Demand for heat pumps “has just exploded,” said Keith Ouellette, an Aroostook heat pump installer. “When people call me, it’s not like they say, ‘Sell me on it.’ They’re already sold. They’re asking, ‘When can you come?’”

Ouellette said the conventional wisdom has flipped that, in very cold climates, heat pumps work best as a supplement to oil or propane. “Most people use it for their primary heating system,” he said.

“If they really didn’t work in the cold, you would think people would stop buying these things, but they haven’t,” said Michael Stoddard, executive director of Efficiency Maine.

In a state with fewer than 600,000 occupied housing units, the agency has already given out rebates for 116,000 heat pumps, blowing past its original goal of helping residents install 100,000 units by 2025. While Stoddard said some were skeptical of the agency’s initial efforts to recruit installers and boost the market, now there is little doubt that heat pumps can function in cold climates, and his agency is experimenting with new uses.

There’s another force at work. Warming temperatures, caused by burning fossil fuels, are shortening New England winters and heating summers, driving demand for air conditioning. Heat pumps are filling a need that didn’t exist before.

Below graph from Carbon Brief via Resilience.org:


3 Responses to “Heat Pumps Weather Maine’s Deep Freeze”

  1. Gingerbaker Says:

    I have a boiler, not a furnace. New England has a LOT of boilers. Where are we with heat pumps that can replace boilers?

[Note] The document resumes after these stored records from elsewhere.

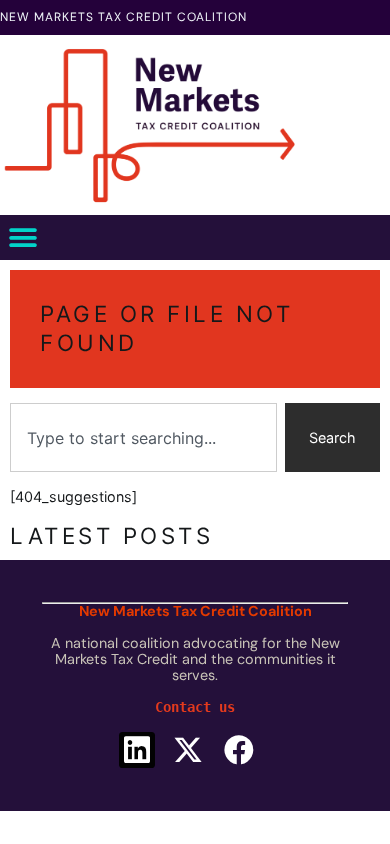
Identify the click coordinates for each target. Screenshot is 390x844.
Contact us (195, 707)
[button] (22, 237)
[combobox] (143, 438)
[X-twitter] (188, 750)
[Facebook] (239, 750)
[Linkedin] (137, 750)
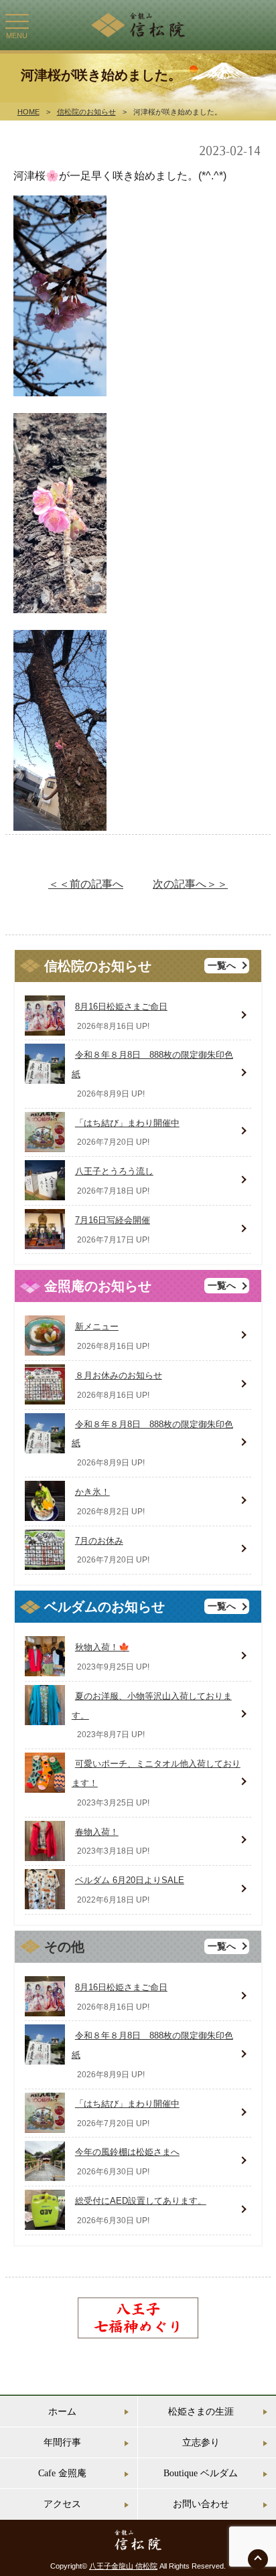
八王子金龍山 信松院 (123, 2566)
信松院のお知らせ (86, 112)
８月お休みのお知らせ (118, 1375)
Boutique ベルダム (200, 2473)
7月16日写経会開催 (112, 1220)
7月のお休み (99, 1541)
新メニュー (97, 1326)
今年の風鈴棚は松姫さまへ (127, 2152)
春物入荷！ (97, 1832)
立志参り (201, 2442)
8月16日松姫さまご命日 (121, 1006)
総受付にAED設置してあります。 (140, 2201)
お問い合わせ (201, 2504)
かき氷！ (92, 1492)
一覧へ (222, 966)
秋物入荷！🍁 (102, 1647)
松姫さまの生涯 (201, 2412)
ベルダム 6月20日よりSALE (129, 1880)
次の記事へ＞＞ (190, 884)
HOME (28, 112)
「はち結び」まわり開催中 (127, 1123)
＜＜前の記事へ (85, 884)
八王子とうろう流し (114, 1171)
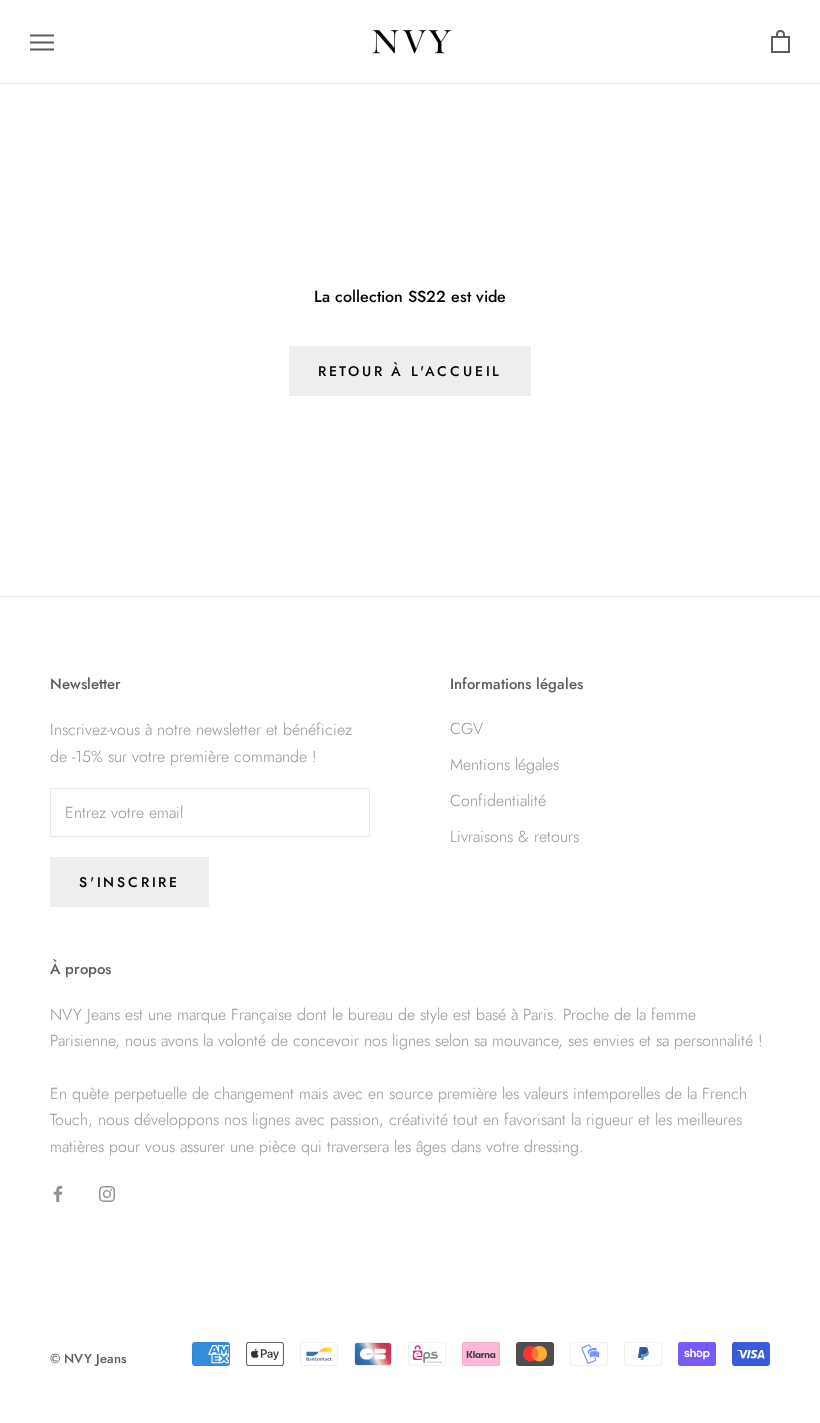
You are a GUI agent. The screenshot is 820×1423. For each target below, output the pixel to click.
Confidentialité (498, 800)
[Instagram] (107, 1193)
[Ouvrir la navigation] (42, 42)
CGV (466, 728)
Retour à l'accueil (410, 371)
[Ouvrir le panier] (780, 42)
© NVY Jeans (88, 1358)
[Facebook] (58, 1193)
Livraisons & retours (514, 836)
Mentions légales (504, 764)
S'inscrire (129, 882)
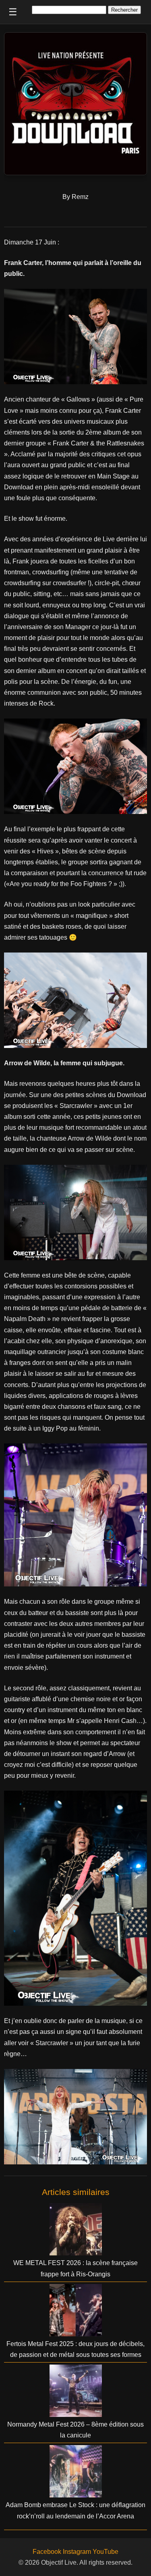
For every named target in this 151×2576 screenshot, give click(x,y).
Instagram (77, 2551)
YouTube (105, 2551)
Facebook (47, 2551)
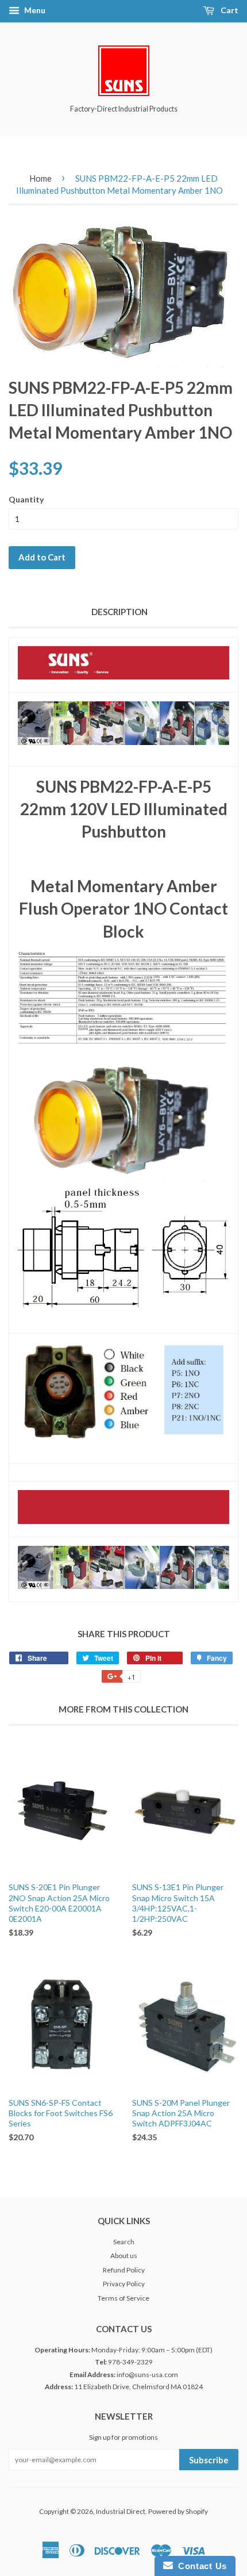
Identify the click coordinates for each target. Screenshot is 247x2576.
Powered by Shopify (178, 2511)
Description (119, 611)
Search (123, 2241)
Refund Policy (124, 2270)
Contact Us (200, 2566)
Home (40, 178)
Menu (33, 10)
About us (123, 2255)
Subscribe (209, 2460)
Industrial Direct (120, 2511)
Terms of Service (123, 2298)
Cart (228, 10)
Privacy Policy (124, 2283)
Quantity (26, 499)
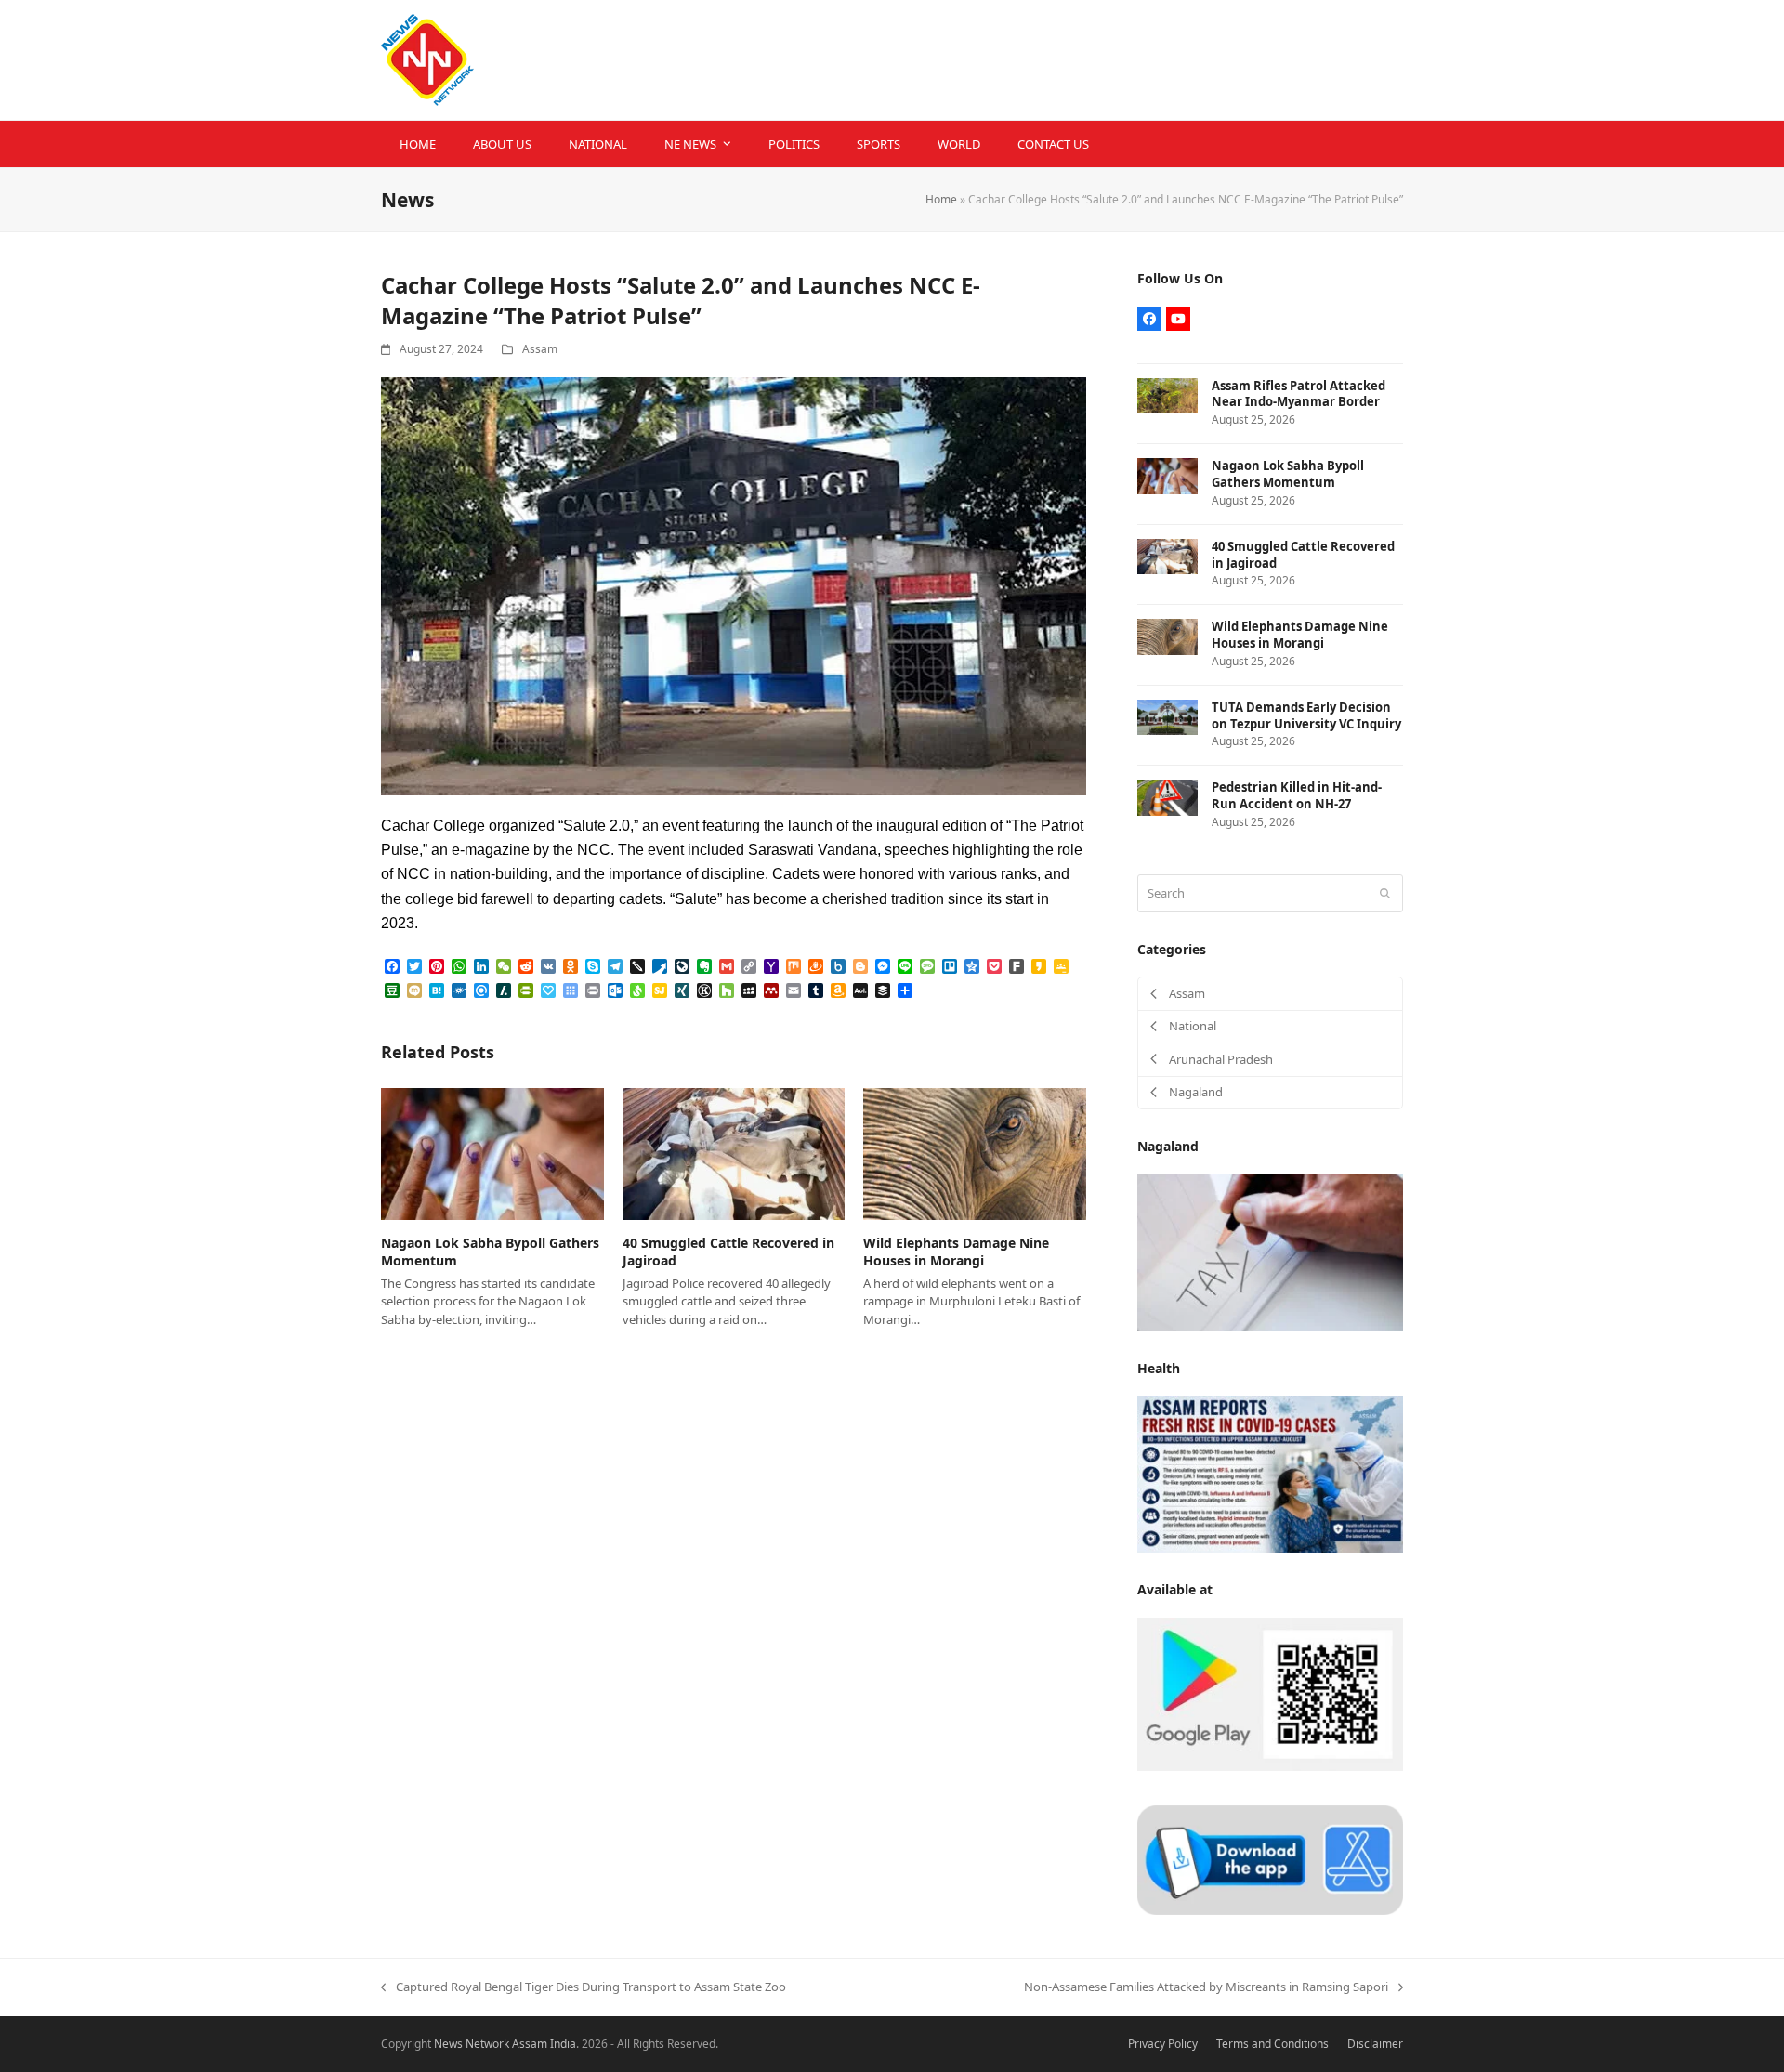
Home (941, 199)
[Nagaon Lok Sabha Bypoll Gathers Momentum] (492, 1153)
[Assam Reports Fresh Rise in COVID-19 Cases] (1270, 1472)
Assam (540, 349)
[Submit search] (1385, 893)
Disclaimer (1375, 2044)
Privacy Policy (1163, 2044)
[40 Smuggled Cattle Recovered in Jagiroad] (734, 1153)
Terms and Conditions (1272, 2044)
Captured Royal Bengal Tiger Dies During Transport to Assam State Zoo (583, 1987)
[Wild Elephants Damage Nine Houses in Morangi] (974, 1153)
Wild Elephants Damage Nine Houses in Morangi (956, 1251)
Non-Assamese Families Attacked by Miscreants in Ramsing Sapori (1206, 1987)
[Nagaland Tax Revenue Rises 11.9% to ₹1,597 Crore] (1270, 1251)
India (563, 2044)
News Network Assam (490, 2044)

    When I upgraded my boiler five years ago, there were not any boiler heat pumps.

    • Mark Mev Says:

      I was unable to find a heat pump to replace the oil boiler some years ago so I installed a high efficiency gas boiler. I also didn’t have any air vents because in 1986 I decided to save money and not install an air handler in the house we were building. I figured it was Massachusetts and we didn’t need air conditioning. I was wrong. Just didn’t know about the future heat and humidity that we get now.
      In the next few years I will add mini-splits and just use the gas for backup if the wood stove can’t hack it.

  2. John Oneill Says:

    During the last storm, the largest source of electricity in New England was oil. At the moment it’s gas, closely followed by nuclear. If you want clean heat, better have a clean power source too.